### Отрывок:
------------------------------------------------------------

Набоков, подобно многим другим писателям и обыкновенным изгнанникам, освоил искусство намека, повествования о самых личных и интимных горестях и радостях через «пелену загадочного». Играть в прятки с воспоминаниями и чаяниями, подобно тому как каждый из нас играл с друзьями в далеком и полузабытом детстве, кажется, — единственный способ отрефлексировать прошлое без обращения в столп соли.
В конце XX столетия миллионы людей находятся вдали от места рождения, проживая в добровольном или вынужденном изгнании. Их личный опыт формируется на заграничном фоне. Сами они существуют как соглядатаи иностранных сценических декораций, нравится им это или нет. Обычные изгнанники часто становятся мастерами жизнетворчества, переделывающими себя и свой второй дом с большой оригинальностью. Невозможность вернуться домой — одновременно личная трагедия и движущая сила. Это вовсе не означает, что не существует ностальгии по родине, а то, что этот вид ностальгии исключает реставрацию прошлого. Более того, иммигранты в Соединенные Штаты привозят с собой различные традиции социального взаимодействия, часто менее индивидуалистические; что до писателей, то они несут память о репрессиях, но также и о своей общественной значимости, которой они едва ли могут соответствовать на куда более «продвинутом» Западе. Современная американская популярная психология сподвигает человека «не бояться искренности». Это предполагает, что частное общение может и должно вестись на простом языке и состоять из вопросов типа «что ты имеешь в виду?», заданных без иронии и без задней мысли. Иммигранты — и множество чувствующих отчуждение местных жителей — никак не могут перестать этому ужасаться.

------------------------------------------------------------

### Выдержки из списка:
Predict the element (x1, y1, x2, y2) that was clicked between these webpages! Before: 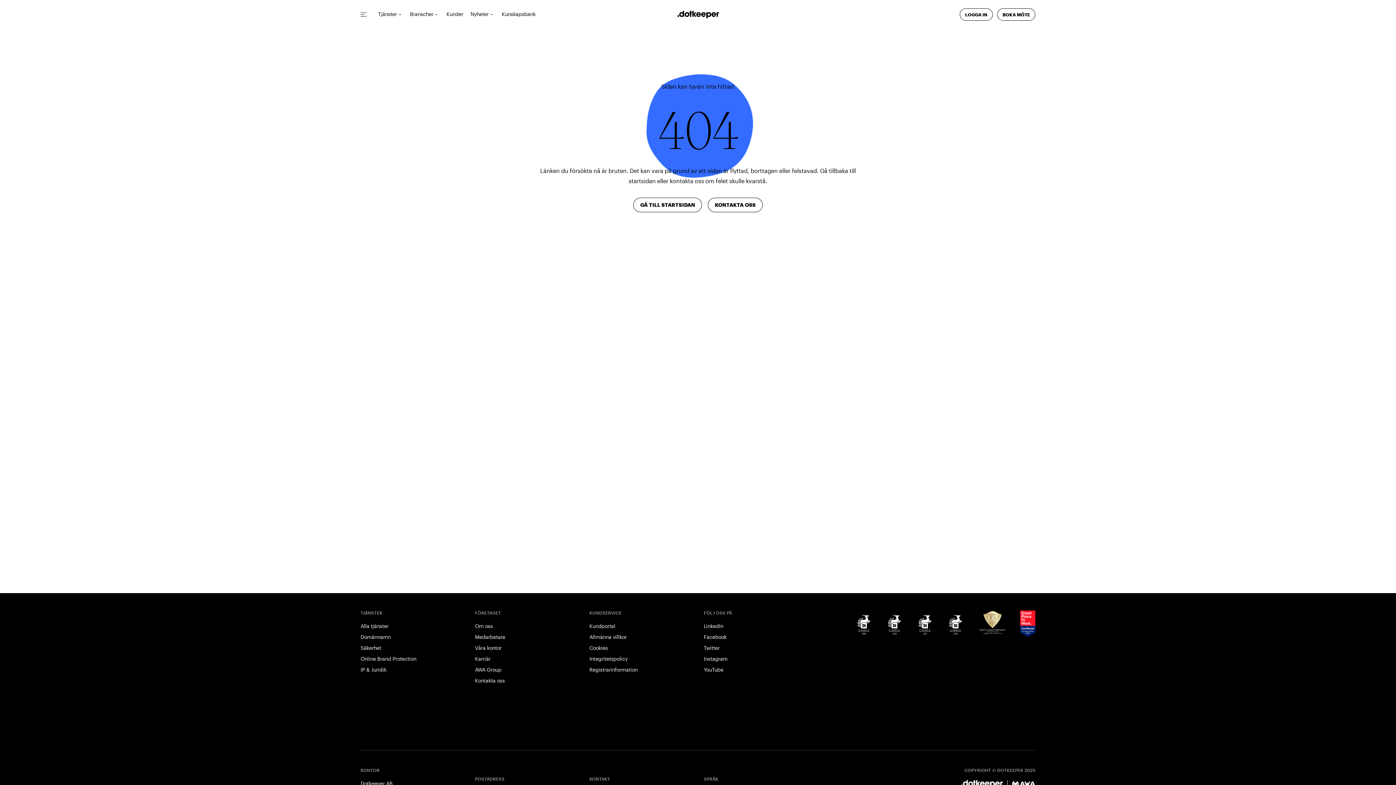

------------------------------------------------------------

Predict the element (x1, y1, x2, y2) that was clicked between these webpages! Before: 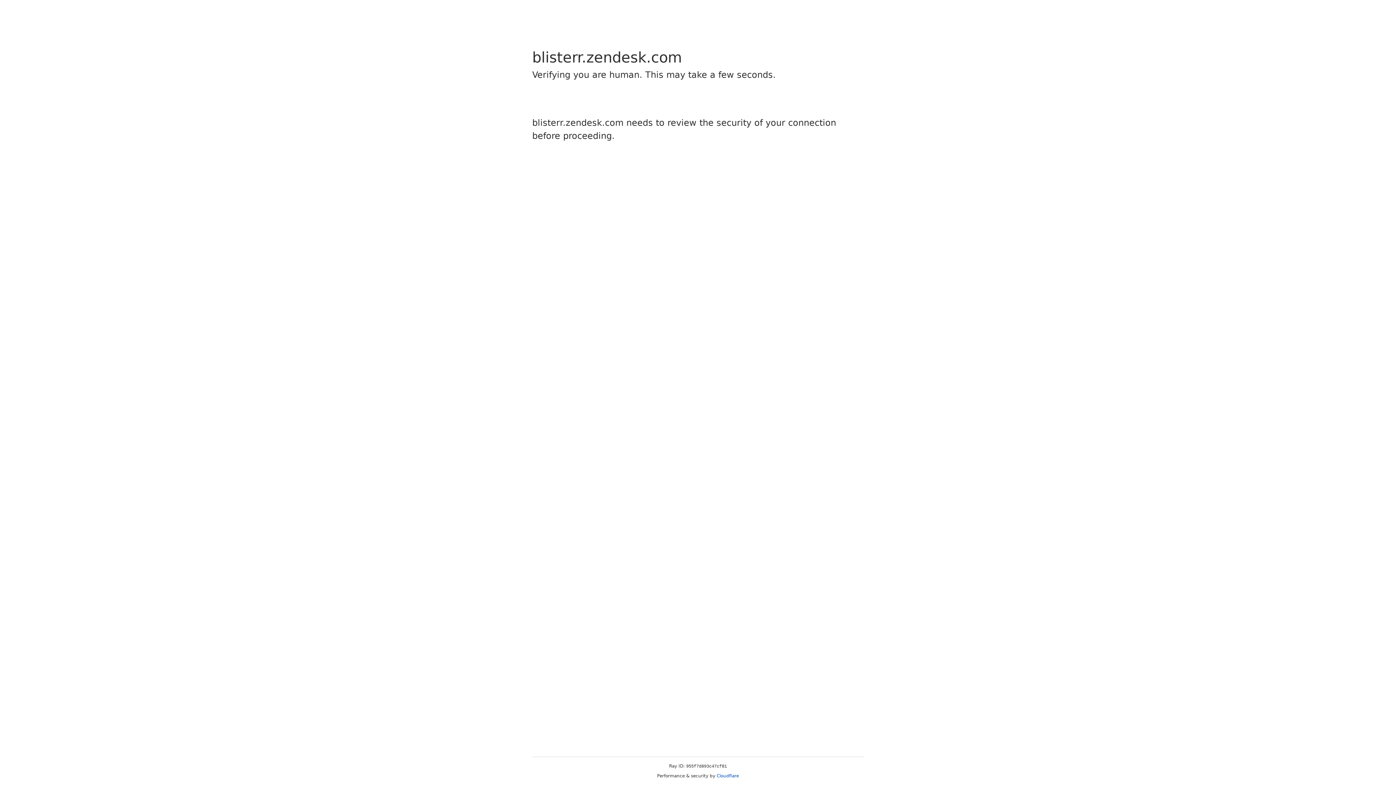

------------------------------------------------------------

### Цель задания 1:
Выпишите из отрывка об изгнании все слова и выражения, заключенные в кавычки.
### Цель задания 2:
Перепишите из отрывка об изгнании текст от «Набоков, подобно многим» до «в столп соли.».
### Цель задания 3:
Продолжите, пожалуйста, отрывок об изгнании после его последней фразы.
Для работы с отрывком список не понадобится.

### Письменный ответ 1:
«пелену загадочного»
«продвинутом»
«не бояться искренности»
«что ты имеешь в виду?»

### Письменный ответ 2:
Набоков, подобно многим другим писателям и обыкновенным изгнанникам, освоил искусство намека, повествования о самых личных и интимных горестях и радостях через «пелену загадочного». Играть в прятки с воспоминаниями и чаяниями, подобно тому как каждый из нас играл с друзьями в далеком и полузабытом детстве, кажется, — единственный способ отрефлексировать прошлое без обращения в столп соли.

### Письменный ответ 3:
Чтобы оценить их опыт, я буду говорить о том, что может показаться парадоксальным, — о «диаспорической близости», которая не противопоставляется оторванности от корней и остранению, а ими конституируется. Диаспорическая близость может достигаться только через девиантность и фамильярность, через истории и секреты. На иностранном языке о подобном говорят, как о чем-то, имеющем отношение к непереводимой игре слов. Диаспорическая близость выражается не в непосредственном эмоциональном синтезе, а скорее в размытом воздействии — не менее глубоком и при этом осознающем свою эфемерность. На контрасте с утопическими образами близости как прозрачности, подлинности и полной принадлежности к чему-либо, диаспорическая близость, по определению, является антиутопической; она коренится в априорном ощущении общего дома, в разделенном чувстве неудовлетворенности без принадлежности[626]. Она основана на вере в возможности человеческого понимания и выживания, непредсказуемые случайные встречи, но эта вера не является утопической. Диаспорическая близость населена призраками образов дома и родины, кроме того, она также включает некоторые из скрытых прелестей изгнания.